[Collected data entries]
────────────────────────────────────────
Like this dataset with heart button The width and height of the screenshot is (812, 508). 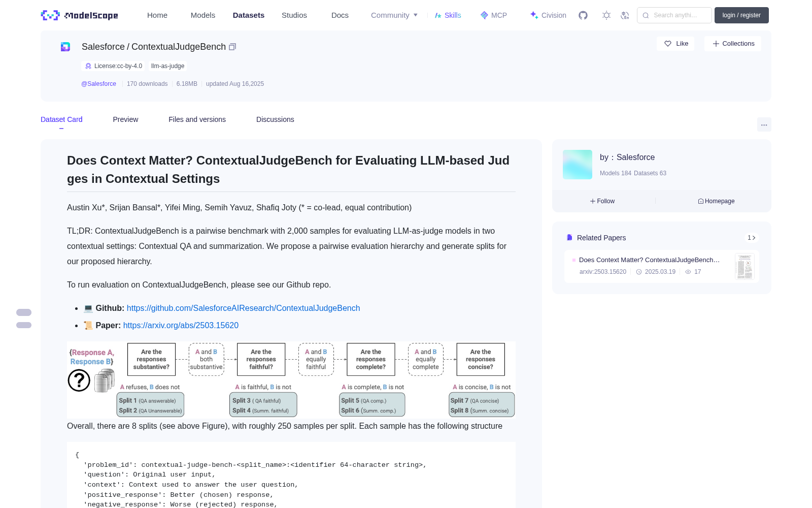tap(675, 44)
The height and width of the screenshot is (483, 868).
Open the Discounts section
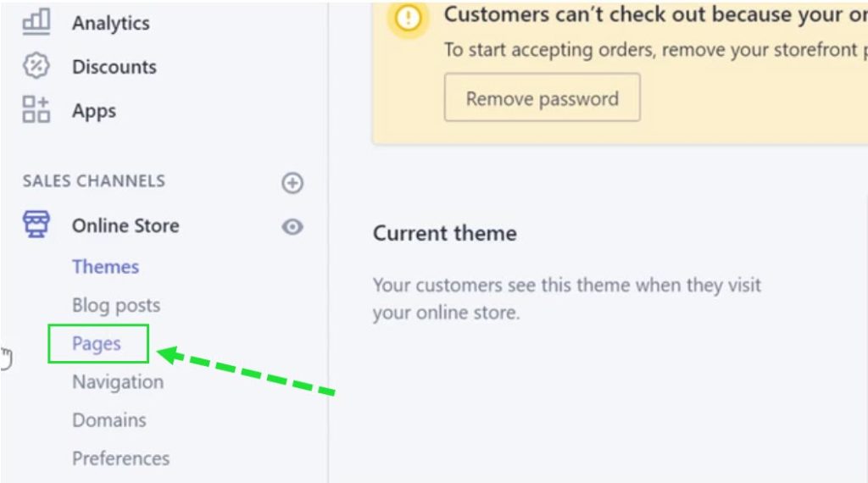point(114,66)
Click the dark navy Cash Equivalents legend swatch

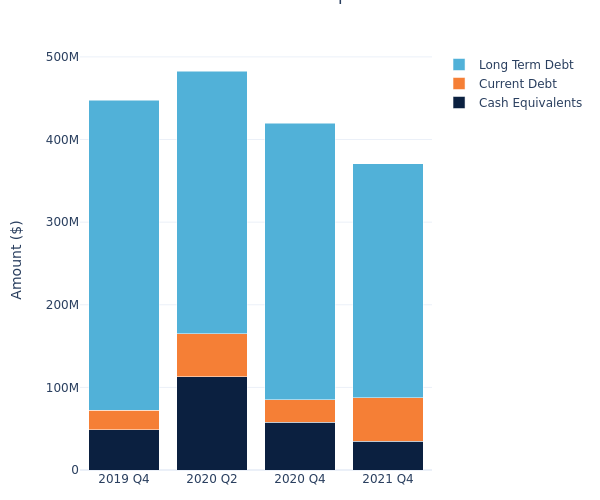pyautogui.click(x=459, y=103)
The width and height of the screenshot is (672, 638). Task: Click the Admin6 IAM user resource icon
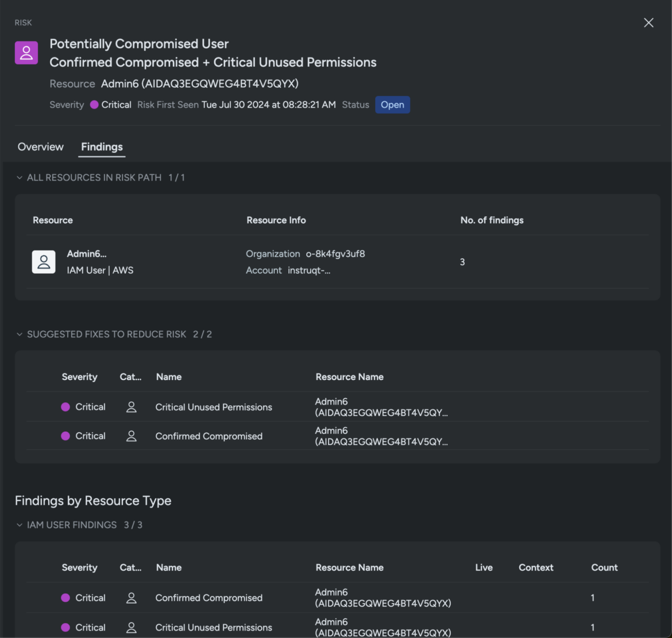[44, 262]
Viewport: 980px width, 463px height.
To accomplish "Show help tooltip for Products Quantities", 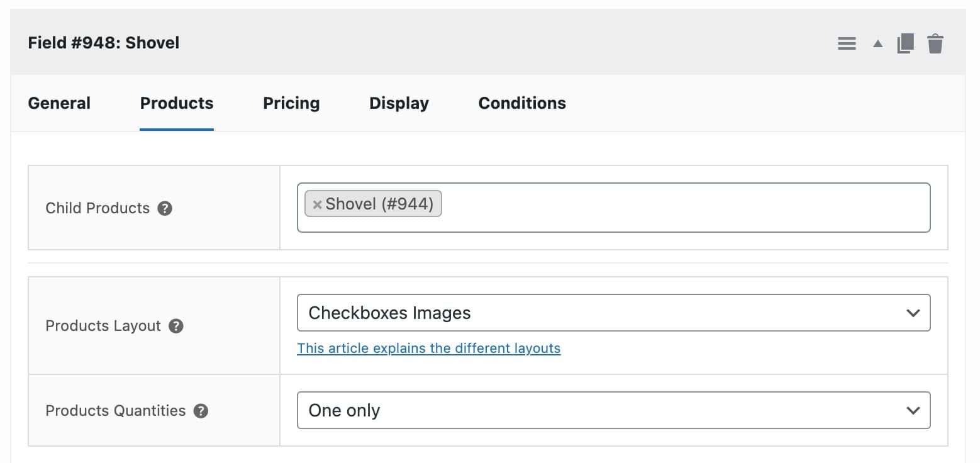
────────────────────────────────────────
> _WORK TASK_
Reproduce the lines above, exactly and exclusively, from the line containing "Click the dark" down to the last line, both included; pictures are not part of the copy.

> _EXERCISE ANSWER_
Click the dark navy Cash Equivalents legend swatch

pyautogui.click(x=459, y=103)
The width and height of the screenshot is (672, 638). Task: Click the Admin6 IAM user resource icon
[44, 262]
Viewport: 980px width, 463px height.
To accomplish "Show help tooltip for Products Quantities", 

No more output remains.